◆ **What the task asks**
Go to the line in the entries below that holds "Image resolution: width=784" and repeat exactly from there through the line that holds "Image resolution: width=601", inclusive.

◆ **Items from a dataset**
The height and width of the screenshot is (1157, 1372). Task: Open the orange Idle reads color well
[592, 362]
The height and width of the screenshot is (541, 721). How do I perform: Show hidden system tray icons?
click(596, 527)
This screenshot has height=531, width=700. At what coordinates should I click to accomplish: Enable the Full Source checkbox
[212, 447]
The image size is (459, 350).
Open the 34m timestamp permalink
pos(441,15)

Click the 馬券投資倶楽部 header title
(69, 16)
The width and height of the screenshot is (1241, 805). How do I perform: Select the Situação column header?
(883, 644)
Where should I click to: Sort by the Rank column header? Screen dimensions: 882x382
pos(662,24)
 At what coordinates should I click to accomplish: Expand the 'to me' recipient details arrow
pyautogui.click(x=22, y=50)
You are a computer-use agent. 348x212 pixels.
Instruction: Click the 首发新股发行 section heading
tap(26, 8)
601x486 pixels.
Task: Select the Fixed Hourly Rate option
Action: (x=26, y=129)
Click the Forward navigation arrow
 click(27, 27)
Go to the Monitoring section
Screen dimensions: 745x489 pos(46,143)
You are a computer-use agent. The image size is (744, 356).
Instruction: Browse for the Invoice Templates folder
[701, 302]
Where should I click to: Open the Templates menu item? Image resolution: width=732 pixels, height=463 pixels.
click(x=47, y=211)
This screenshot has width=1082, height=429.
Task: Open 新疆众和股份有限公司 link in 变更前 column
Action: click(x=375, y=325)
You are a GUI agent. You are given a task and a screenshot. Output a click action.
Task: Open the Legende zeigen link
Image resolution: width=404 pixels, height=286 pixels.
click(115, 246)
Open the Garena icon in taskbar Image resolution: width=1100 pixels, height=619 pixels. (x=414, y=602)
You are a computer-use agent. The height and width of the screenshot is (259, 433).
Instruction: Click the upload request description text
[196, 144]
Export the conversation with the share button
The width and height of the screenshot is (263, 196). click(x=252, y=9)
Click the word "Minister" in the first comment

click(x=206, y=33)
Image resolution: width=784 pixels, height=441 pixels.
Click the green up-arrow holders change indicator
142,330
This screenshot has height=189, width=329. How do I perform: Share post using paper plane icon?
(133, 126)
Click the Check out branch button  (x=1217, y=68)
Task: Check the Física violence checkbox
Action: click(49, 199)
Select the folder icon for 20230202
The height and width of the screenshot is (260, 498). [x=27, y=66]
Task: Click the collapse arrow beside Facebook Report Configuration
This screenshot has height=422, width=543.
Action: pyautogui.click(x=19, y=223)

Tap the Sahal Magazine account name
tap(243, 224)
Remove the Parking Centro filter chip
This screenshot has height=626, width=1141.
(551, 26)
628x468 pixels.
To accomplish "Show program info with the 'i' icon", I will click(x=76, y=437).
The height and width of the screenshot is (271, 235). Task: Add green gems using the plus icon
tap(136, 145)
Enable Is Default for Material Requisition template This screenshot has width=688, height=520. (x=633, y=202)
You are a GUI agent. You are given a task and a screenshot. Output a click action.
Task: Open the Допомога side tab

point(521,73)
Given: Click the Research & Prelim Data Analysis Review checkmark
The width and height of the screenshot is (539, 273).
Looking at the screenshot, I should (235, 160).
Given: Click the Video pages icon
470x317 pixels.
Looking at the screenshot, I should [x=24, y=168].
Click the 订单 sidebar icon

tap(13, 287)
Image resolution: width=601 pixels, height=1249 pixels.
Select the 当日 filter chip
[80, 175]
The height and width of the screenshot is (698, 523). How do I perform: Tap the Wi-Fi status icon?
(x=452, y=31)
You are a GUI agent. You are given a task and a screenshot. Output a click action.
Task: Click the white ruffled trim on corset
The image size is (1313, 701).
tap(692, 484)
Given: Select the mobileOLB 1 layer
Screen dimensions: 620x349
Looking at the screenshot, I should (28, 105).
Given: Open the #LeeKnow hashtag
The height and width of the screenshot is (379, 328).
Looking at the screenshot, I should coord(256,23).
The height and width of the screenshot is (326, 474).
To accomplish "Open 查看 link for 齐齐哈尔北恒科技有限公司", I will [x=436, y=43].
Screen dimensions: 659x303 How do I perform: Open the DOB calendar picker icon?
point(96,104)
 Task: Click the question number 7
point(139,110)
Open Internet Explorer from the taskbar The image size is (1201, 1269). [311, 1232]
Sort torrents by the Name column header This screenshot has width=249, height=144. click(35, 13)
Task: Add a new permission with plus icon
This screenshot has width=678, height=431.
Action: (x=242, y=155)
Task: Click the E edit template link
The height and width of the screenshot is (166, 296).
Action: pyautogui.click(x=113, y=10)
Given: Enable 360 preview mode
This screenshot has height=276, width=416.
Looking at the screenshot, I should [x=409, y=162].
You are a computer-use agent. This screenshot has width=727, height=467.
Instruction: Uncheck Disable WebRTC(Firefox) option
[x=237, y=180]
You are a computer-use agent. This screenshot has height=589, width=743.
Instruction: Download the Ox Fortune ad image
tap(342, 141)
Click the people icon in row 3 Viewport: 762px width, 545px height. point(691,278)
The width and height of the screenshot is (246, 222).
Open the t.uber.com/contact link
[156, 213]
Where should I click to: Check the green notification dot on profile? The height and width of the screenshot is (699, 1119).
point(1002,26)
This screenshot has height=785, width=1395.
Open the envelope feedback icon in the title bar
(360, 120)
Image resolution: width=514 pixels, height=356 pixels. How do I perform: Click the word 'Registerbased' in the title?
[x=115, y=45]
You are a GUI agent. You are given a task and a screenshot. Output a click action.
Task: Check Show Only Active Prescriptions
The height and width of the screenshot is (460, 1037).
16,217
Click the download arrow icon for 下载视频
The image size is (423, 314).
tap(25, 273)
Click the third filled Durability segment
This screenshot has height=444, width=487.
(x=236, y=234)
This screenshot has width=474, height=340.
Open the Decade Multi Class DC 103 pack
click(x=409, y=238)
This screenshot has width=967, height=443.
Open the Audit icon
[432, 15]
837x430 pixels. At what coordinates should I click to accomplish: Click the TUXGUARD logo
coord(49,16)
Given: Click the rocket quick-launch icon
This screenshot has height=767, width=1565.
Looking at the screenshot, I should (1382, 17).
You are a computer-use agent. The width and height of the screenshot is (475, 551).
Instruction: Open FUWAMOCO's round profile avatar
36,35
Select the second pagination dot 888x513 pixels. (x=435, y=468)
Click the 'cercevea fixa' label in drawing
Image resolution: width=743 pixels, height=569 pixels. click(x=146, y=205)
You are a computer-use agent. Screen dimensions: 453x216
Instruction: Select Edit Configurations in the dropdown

◆ **Answer box**
Image resolution: width=784 pixels, height=441 pixels.
Click the green up-arrow holders change indicator
142,330
This screenshot has height=189, width=329. How do I perform: Share post using paper plane icon?
(133, 126)
Click the Check out branch button  (x=1217, y=68)
Task: Check the Física violence checkbox
Action: click(49, 199)
Select the folder icon for 20230202
The height and width of the screenshot is (260, 498). [x=27, y=66]
Task: Click the collapse arrow beside Facebook Report Configuration
This screenshot has height=422, width=543.
Action: pyautogui.click(x=19, y=223)

Tap the Sahal Magazine account name
tap(243, 224)
Remove the Parking Centro filter chip
This screenshot has height=626, width=1141.
(551, 26)
628x468 pixels.
To accomplish "Show program info with the 'i' icon", I will click(x=76, y=437).
The height and width of the screenshot is (271, 235). Task: Add green gems using the plus icon
tap(136, 145)
Enable Is Default for Material Requisition template This screenshot has width=688, height=520. (x=633, y=202)
You are a GUI agent. You are given a task and a screenshot. Output a click action.
Task: Open the Допомога side tab

point(521,73)
Given: Click the Research & Prelim Data Analysis Review checkmark
The width and height of the screenshot is (539, 273).
Looking at the screenshot, I should (235, 160).
Given: Click the Video pages icon
470x317 pixels.
Looking at the screenshot, I should [x=24, y=168].
Click the 订单 sidebar icon

tap(13, 287)
Image resolution: width=601 pixels, height=1249 pixels.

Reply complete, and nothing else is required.